You arrive at the local Price Chopper, grocery list in hand. As you stroll through the aisles, you feel a pang in your stomach. When you make it to the checkout counter, you realize the contents of your shopping cart far surpass your carefully crafted grocery list. We’ve all made the mistake of food shopping on an empty stomach.
We underestimate the role that hunger plays in our decision making. In a state of hunger, the average person bypasses deliberation and prefers immediate reward. On a full stomach, however, we tend to take more time to weigh our options. When you’re hungry, your eyes are truly bigger than your stomach.
Some, however, are able to control impulsivity typically brought on by hunger. Individuals with Anorexia Nervosa severely restrict their diets in order to lose weight. This difference in behavior is due to neurological differences.

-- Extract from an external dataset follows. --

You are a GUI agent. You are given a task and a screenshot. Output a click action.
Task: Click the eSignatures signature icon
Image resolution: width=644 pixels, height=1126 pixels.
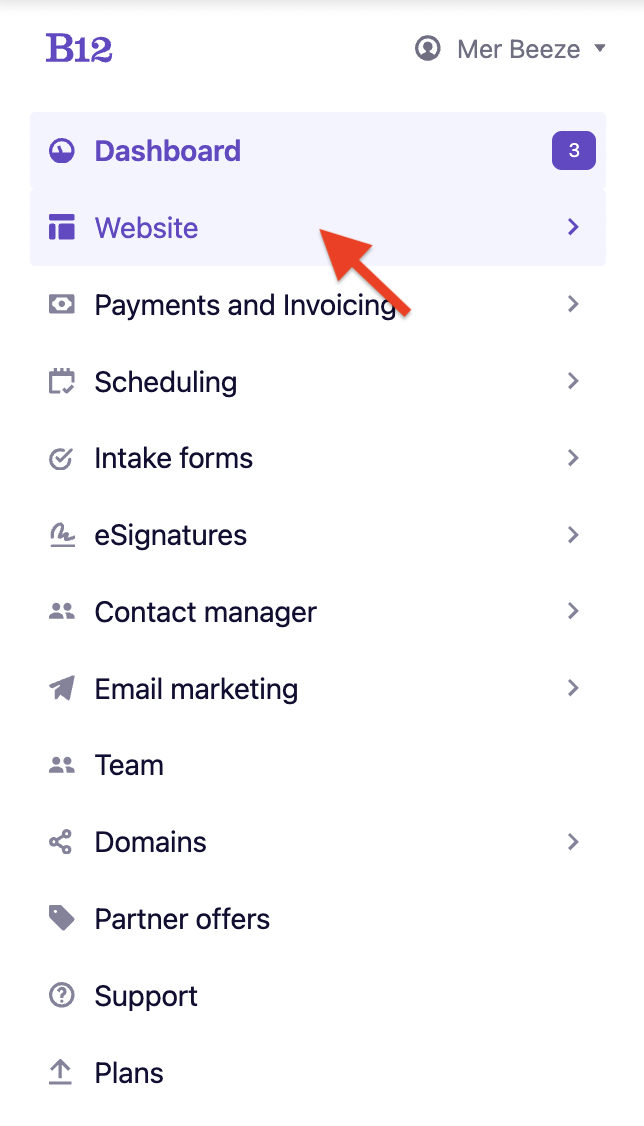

Research recently published by the Society of Biological Psychiatry looked into these neurological differences. In an experiment, 23 women remitted from Anorexia Nervosa and 17 healthy comparison women took part in a delay discounting task, which meant that they were asked to choose between two monetary rewards: one of smaller value which would be given sooner or one of larger value to be given later. As expected, the healthy comparison group tended to make impulsive decisions when hungry and took more time to deliberate when full. Women remitted from anorexia, however, took time to deliberate both when hungry and full.

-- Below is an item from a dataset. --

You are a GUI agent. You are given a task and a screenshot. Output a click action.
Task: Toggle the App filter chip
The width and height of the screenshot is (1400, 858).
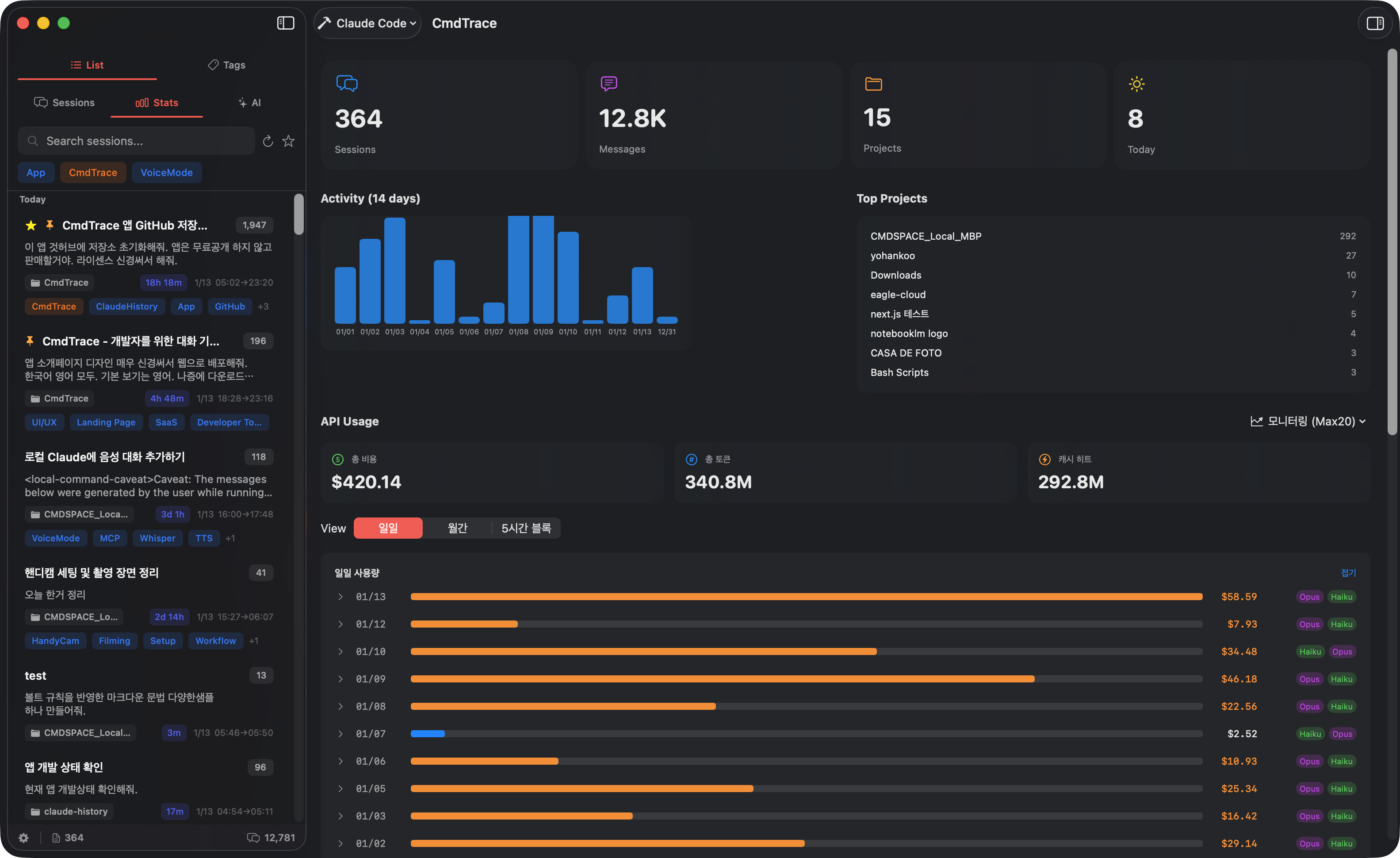coord(36,172)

“I made decisions that I regret, and I took them as learning experiences… I’m human, not perfect, like anybody else.”
– Queen Latifah
The participants’ brain activity was measured during the experiment. Brain areas associated with motivation, such as the bilateral ventral striatum, were significantly more active when hungry than satiated for the healthy comparison group, but did not change based on hunger level for the remitted anorexia group. Additionally, it was found that areas of the brain associated with cognitive control (i.e., deliberation, planning, and risk aversion), were overall much more active in the remitted anorexia group than the healthy group. Neurologically, people with Anorexia Nervosa are not as responsive to stimuli that their healthy counterparts find rewarding. Despite their hunger level, the areas of the brain that favor deliberation rule their decision making process. Their brains are wired differently, allowing for resistance to impulses for gratification.

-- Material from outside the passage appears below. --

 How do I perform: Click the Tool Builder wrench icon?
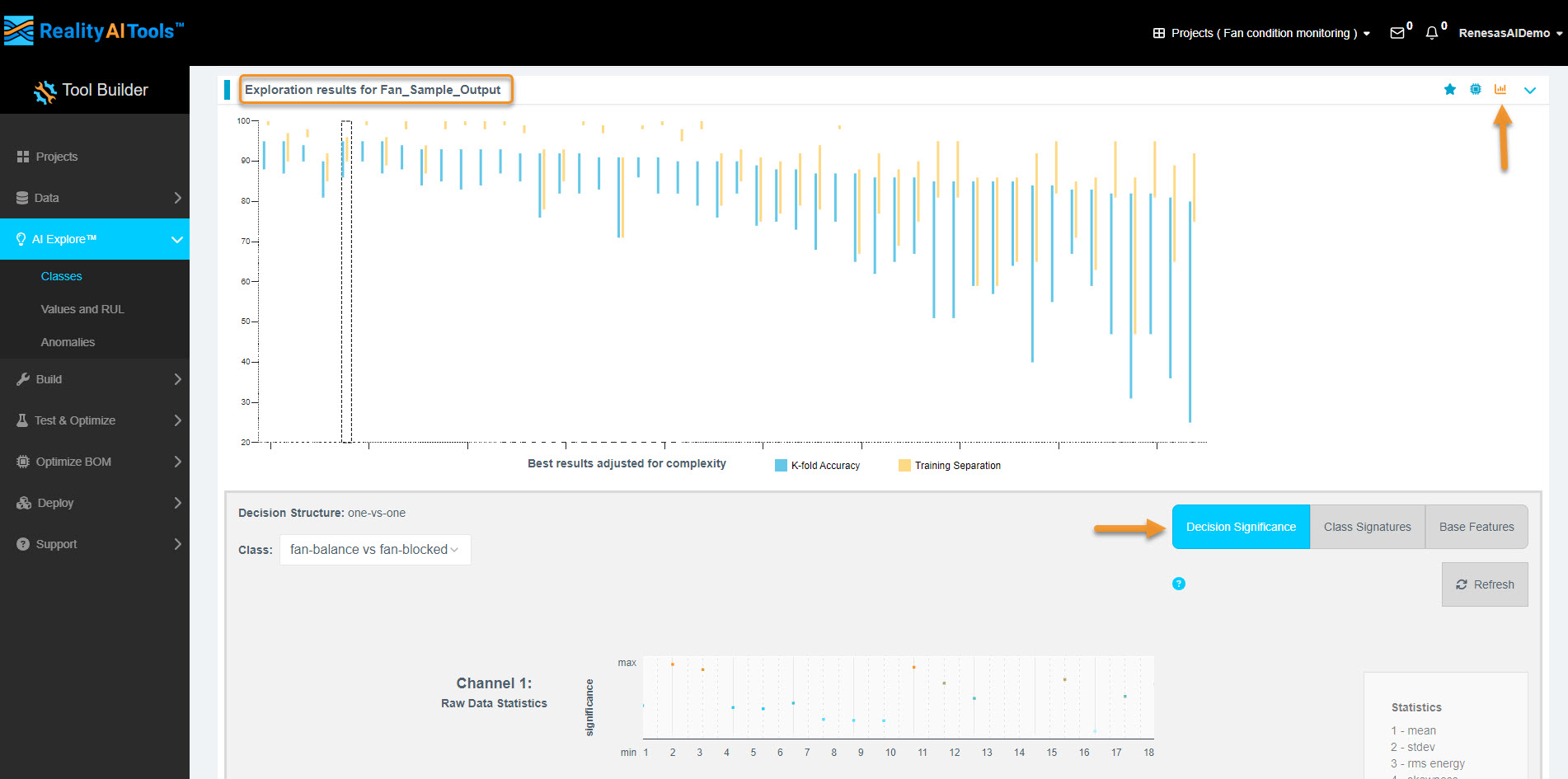click(45, 92)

Unlike our impulsive hungry shopper, a person battling with or remitted from Anorexia Nervosa, is much more likely to stick to their grocery list. Their insusceptibility to the temptation of immediate rewards prevents them from losing control. The intensity of this control, however, is unhealthy. Impulsivity, despite its sometimes unfavorable consequences, plays a necessary role in healthy eating habits.
References: Wierenga, C.E., Bischoff-Grethe, A., Melrose, A.J., Irvine, Z., Torres, L., Bailer, U.F. et al. (2015). Hunger does not motivate reward in women remitted from anorexia nervosa. Biological Psychiatry, 77(7), 642–652.